Thank you for the information. This kind of answers my first question. It seems quite likely that allocating the selling price between land and structure may indeed impact the amount of taxes I owe. This brings me to my second question which is still not answered. If the selling price allocation must be entered into TT, then why was it recommended by @LeonardS to leave those boxes blank or enter zero? Just want to make sure I fully understand this.
Thank you!
It depends. I have prepared returns in the past where clients did not know their allocation between land and building basis and had no discernable records such as a property tax bill. As a result, we allocated the entire selling price entirely toward the building.
The downside to this is that, when selling a rental, depreciation is recaptured, which results in less basis and more taxable gain. If you have a document such a a property tax bill that separates a different assessed values for land and building, one can take a ratio between land assessment /total assessment and building assessment/total assessment. This way you can report the correct basis for the land and correct basis for the building by using the same ratios.
By having separate values for land and building, this will result in a leaser amount for depreciation recapture for the building and more of a tax savings to you.
I would add that if you have any assessors records at the time of your purchase you may use the ratio of land value to overall value to determine a percentage value for the land and apply this percentage to the gross sale amount to determine the land sale amount.
Q1: where on Form 4797 does land get reported on ) Part I or Part III)?
Q2: where on Form 4797 does the amortization of refinance fees get reported on?
Q3: since sale of rental is reported on 1099S as a lump sum of all assets, can I treat the sale also as a lump sum on Form 4797 (vice breaking down sale among all depreciable assets)?
How do you have your Assets set up in the Rental section?
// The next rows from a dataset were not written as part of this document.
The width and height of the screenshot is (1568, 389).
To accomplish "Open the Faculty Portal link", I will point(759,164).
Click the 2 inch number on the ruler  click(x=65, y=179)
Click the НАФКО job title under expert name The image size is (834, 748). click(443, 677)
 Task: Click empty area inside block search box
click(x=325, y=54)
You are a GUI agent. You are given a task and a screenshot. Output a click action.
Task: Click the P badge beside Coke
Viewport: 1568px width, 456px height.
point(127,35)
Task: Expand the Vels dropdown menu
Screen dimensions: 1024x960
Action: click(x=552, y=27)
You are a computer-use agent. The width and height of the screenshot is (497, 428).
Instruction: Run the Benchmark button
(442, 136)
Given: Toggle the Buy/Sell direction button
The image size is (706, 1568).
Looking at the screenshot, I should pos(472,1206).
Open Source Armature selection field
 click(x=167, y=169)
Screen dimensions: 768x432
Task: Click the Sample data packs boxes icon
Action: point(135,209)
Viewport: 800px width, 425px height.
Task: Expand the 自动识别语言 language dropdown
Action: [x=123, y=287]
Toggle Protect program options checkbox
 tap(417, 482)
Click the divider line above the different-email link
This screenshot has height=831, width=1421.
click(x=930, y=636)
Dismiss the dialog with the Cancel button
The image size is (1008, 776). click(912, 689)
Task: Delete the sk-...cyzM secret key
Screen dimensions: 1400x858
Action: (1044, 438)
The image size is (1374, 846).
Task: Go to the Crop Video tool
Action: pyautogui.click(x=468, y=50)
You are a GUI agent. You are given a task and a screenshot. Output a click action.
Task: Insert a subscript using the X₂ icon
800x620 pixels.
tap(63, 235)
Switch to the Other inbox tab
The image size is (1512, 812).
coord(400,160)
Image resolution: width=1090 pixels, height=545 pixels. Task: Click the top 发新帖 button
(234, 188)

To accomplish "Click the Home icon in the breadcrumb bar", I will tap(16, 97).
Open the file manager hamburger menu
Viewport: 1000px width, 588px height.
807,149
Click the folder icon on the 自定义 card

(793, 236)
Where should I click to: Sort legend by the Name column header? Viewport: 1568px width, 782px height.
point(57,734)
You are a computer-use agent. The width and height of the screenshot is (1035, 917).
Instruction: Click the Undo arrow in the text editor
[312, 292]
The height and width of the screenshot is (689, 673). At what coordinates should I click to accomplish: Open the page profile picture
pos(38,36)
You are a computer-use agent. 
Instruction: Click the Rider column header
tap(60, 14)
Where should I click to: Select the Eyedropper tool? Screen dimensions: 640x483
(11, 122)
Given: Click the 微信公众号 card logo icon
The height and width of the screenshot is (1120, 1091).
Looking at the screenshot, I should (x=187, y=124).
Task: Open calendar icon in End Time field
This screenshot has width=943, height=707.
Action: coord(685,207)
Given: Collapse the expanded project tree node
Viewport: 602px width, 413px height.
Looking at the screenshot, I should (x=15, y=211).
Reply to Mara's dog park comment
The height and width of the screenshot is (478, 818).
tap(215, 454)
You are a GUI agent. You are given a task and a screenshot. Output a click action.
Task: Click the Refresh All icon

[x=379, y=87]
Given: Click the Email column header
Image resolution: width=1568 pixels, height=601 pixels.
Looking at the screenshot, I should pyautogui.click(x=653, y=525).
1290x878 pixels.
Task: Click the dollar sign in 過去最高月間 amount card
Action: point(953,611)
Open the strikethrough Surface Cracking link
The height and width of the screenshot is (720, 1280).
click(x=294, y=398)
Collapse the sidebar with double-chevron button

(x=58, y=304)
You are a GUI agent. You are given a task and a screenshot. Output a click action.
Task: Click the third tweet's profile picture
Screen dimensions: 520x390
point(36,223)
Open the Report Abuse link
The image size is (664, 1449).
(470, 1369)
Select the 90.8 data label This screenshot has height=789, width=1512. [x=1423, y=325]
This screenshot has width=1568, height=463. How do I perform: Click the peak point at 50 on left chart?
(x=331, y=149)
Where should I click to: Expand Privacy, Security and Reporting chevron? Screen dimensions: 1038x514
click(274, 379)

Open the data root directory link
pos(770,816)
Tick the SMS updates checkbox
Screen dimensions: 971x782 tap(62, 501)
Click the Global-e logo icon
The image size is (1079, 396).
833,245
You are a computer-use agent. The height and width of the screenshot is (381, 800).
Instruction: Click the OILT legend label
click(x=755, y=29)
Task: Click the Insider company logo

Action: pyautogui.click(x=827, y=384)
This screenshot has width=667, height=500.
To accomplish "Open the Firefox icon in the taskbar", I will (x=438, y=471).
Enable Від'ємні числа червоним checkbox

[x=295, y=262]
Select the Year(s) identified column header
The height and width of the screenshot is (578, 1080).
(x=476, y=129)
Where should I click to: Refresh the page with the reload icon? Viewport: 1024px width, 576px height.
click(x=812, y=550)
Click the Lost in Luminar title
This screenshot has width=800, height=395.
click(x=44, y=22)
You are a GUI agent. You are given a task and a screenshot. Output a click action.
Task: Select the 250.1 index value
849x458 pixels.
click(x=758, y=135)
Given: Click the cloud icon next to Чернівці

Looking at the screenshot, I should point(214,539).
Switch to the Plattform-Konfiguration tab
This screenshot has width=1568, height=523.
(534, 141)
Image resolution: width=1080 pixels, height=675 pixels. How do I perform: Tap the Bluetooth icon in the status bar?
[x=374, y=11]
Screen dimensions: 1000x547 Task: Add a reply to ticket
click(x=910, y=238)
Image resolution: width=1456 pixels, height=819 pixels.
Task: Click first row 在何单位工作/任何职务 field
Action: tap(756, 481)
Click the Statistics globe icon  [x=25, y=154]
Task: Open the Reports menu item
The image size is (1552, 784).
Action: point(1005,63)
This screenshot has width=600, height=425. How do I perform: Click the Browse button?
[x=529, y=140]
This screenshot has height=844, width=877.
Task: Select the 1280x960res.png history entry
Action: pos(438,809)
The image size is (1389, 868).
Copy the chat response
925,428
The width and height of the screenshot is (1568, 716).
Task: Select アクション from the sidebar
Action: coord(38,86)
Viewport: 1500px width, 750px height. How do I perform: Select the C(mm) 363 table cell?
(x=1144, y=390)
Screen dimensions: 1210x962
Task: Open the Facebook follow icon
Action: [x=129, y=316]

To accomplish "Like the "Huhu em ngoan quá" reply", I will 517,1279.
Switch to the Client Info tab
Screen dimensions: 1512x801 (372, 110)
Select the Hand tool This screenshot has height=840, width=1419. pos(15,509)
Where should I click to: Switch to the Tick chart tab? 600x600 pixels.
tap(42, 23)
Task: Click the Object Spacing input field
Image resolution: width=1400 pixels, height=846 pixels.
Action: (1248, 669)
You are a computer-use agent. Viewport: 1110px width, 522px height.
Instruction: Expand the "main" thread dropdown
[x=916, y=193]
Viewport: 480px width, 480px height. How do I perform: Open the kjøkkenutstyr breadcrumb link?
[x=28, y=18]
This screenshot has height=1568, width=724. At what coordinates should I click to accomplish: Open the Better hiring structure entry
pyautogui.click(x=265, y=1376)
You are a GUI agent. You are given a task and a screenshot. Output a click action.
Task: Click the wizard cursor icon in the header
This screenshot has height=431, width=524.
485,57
If you have them each set up individually as House, Land, Refinance Fees, then you need to 'sell' each of them and report a Sales Price for each of them.
If you only have the Rental house as an asset, you could apply the entire sales price it.
It's better to do this in the Rental section interview, rather than making entries directly on Form 4797 in Part I, item 2, where all items related to business are listed.
Click this link for info on How to Report Sale of Rental Property.
@gjgogol
Q1. I have a 1099-S where I have the total gross proceeds from the sale listed. I also have added up all sales expenses (i.e. closing cost) from the HUD document. That should answer the 1st and 2nd box above. Is that correct?
For starters, disregard the 1099-S. That form only shows you the cash you were paid at the closing, and nothing more. Most likely, the amount does not include what was used from the sale proceeds to pay off the existing mortgage, property taxes, and other monetary obligations. You get your numbers from the HUD-1 statement you received at the closing.
Q2. How do I calculated the 3rd box (Land Sale Price)? I do have the initial purchase price and land value from a few years back when I purchased the rental. I also have the most recent property tax assessment for 2021. Do I use these to find land value? If so, which one?
Do the math to figure what percentage of your original purchase price was allocated to the land value when you initially purchased the property. Then use that same percentage to allocate a portion of your sales price to the land. Once you've allocated an appropriate amount to the land, the remaining amount has to be allocated among the structure and any other depreciable assets you may have listed in the Sale Of Assets/Depreciation section.
Q3. And finally, how do I calculate the 4th box (Land Sale Expense)?
Same percentage you used to figure Q2 above.